Sample size (n), mean and SEM are presented for the data in Figure 4.

https://doi.org/10.7554/eLife.29055.021
Lesion of GPe PV neurons abolished the increase in NREM sleep caused by activation of striatal A2AR neurons.

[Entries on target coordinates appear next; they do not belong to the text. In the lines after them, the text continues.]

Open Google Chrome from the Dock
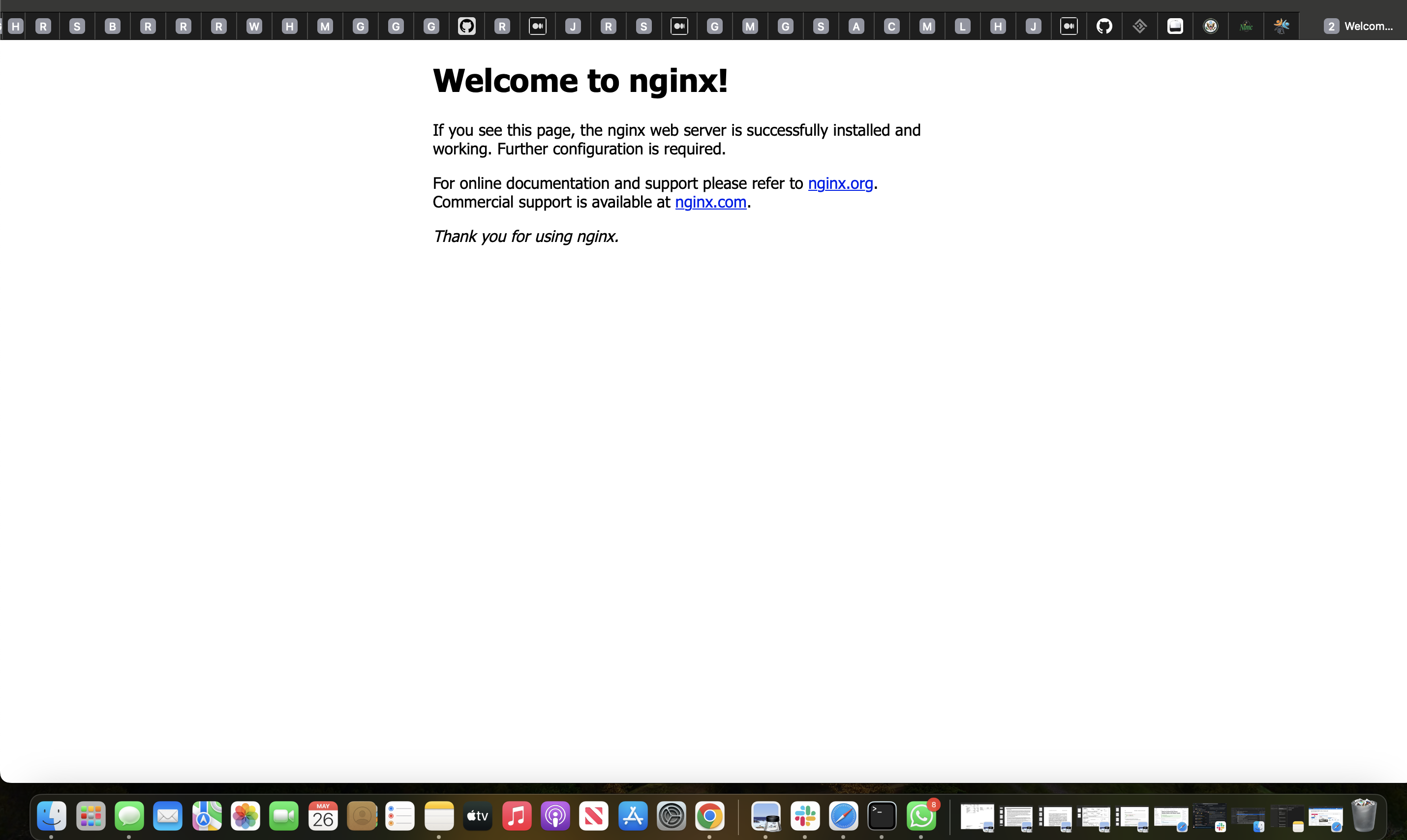This screenshot has height=840, width=1407. 709,816
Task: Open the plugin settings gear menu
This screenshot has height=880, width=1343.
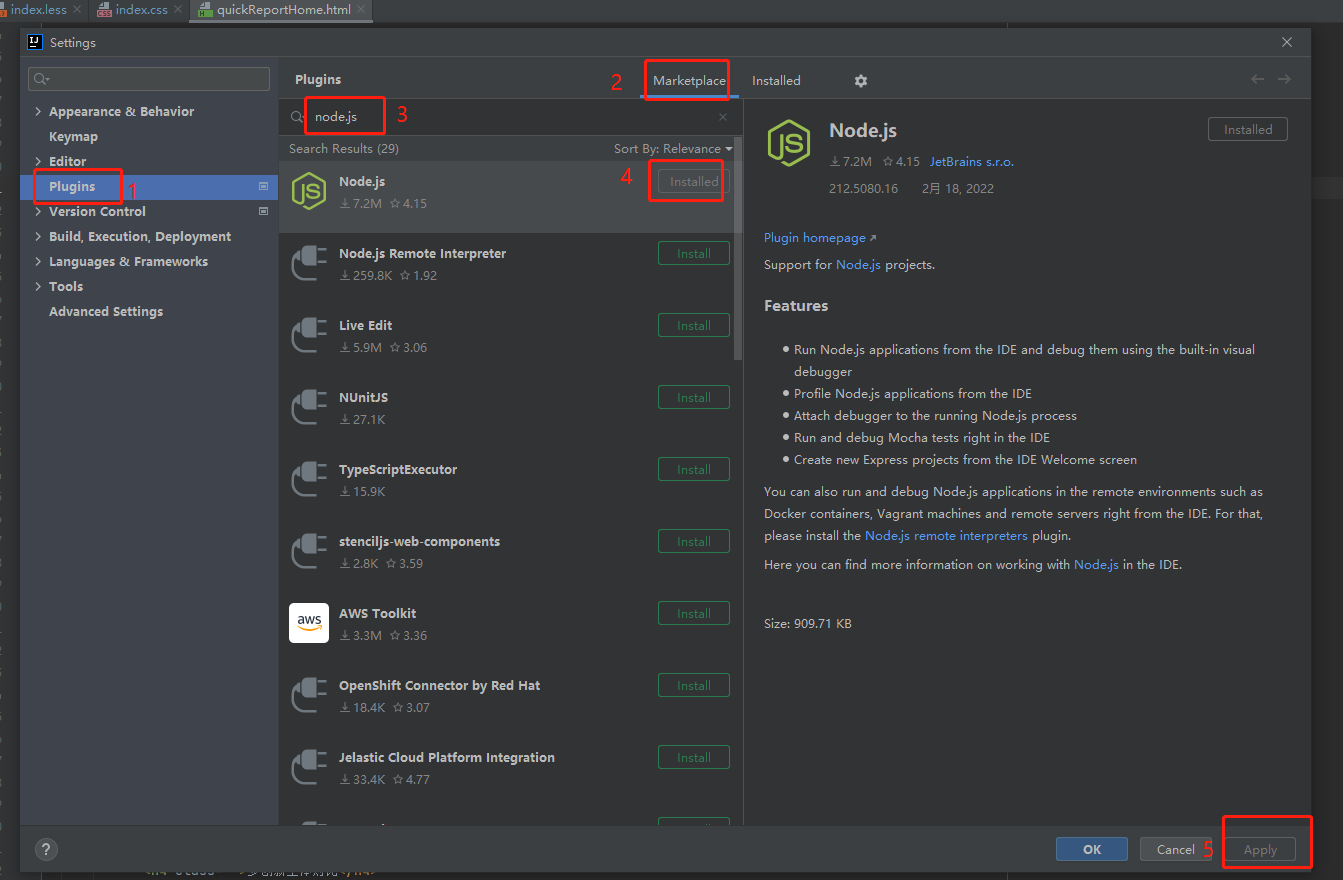Action: (860, 80)
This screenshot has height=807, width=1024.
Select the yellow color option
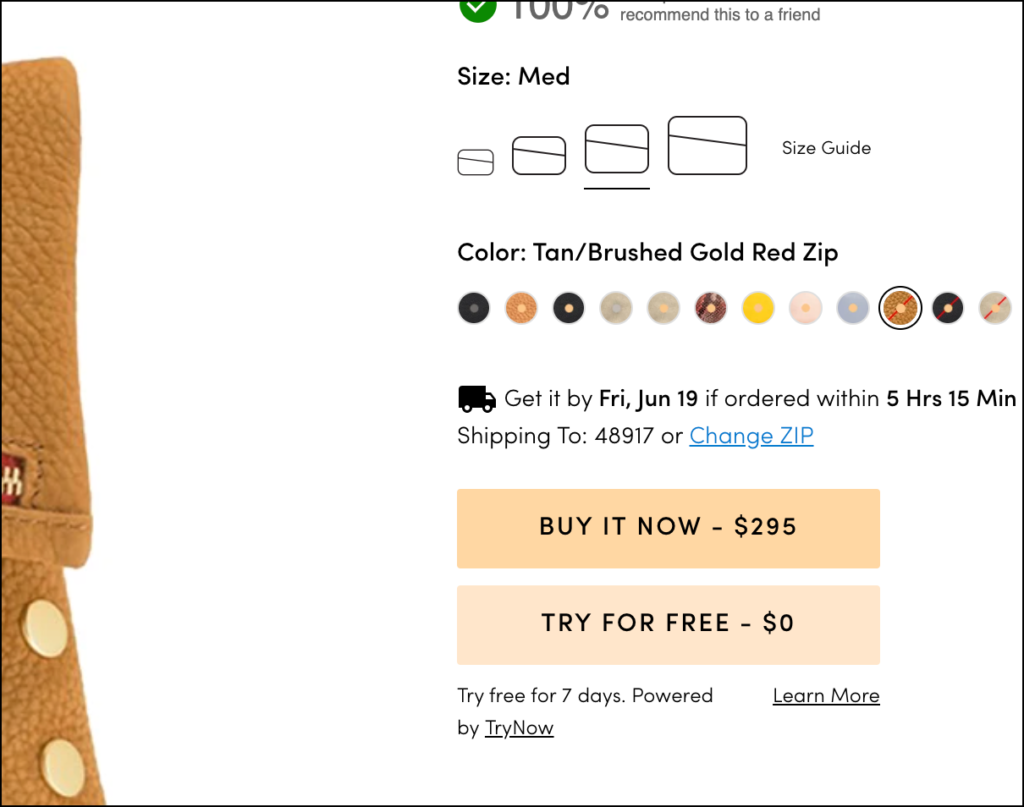click(758, 308)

(A, C) Schematic of control group (A) or lesion group (C) by injecting AAV-DIO-hM3Dq in the striatum and AAV-DIO-eGFP in the GPe (A) or AAV-DIO-hM3Dq in the striatum and a mixture of AAV-Flex-taCasp3-TEVp and AAV-DIO-eGFP in the GPe (C) of Adora2a/Pvalb-Cre mice. (B, D) Immunostaining micrographs showing hM3Dq expression in A2AR neurons (mCherry+) in the striatum and projections of A2AR neurons in Adora2a/Pvalb-Cre mice of the control group (B) and lesion group (D). Scale bar, 1 mm. Ctx, cortex; GPe, external globus pallidus. (E, F) Immunostaining micrographs represent expression of eGFP, PV, HuCD and FoxP2 in the GPe of a Adora2a/Pvalb-Cre mouse of control group (E) or PV lesion group (F). Scale bar, 200 μm. ic, internal capsule; RT, reticular thalamic nucleus. (G) The number of PV, HuCD, and FoxP2 neurons within the GPe of a representative coronal section (30 μm thick) in control and lesion mice. n = 4, paired t test, PV: **p=0.002; HuCD: **p=0.002; FoxP2: p=0.809. (H, I) Time course of changes in NREM sleep, REM sleep, and wakefulness following vehicle (open circle) and CNO (closed blue circle) injections in the control group (H, n = 8) and lesion group (I, n = 6). Control: n = 8, two-way repeated measures ANOVA, NREM: F1,14 = 11.218, p=0.005, paired t test, **p=0.002, **p=0.003, **p=1.783E-5, **p=7.75E-6; REM: F1,14 = 2.287, p=0.153; Wake: F1,14 = 7.511, p=0.016, **p=0.002, **p=0.003, **p=5.551E-5, **p=9.232E-5. Lesion: n = 6, NREM: F1,10 = 0.461, p=0.512; REM: F1,10 = 0.387, p=0.548; Wake: F1,10 = 0.532, p=0.483. (J) Total amounts of NREM sleep, REM sleep and wakefulness during the 4 hr post-injection period (7 p.m.–11 p.m.) following vehicle or CNO injections in the control and lesion groups. Vehicle v.s. CNO, control: n = 8, paired t test, NREM: **p=5.778E-5; REM: p=0.77; Wake: p=1.21E-5. Lesion: n = 6, paired t test, NREM: p=0.171; REM: p=0.078; Wake: p=0.413. Control vehicle v.s. lesion vehicle, independent-samples Student’s t test, NREM: ## p=0.001; REM: p=0.110; ##Wake: p=3.187E-4. See Figure 5—source data 1.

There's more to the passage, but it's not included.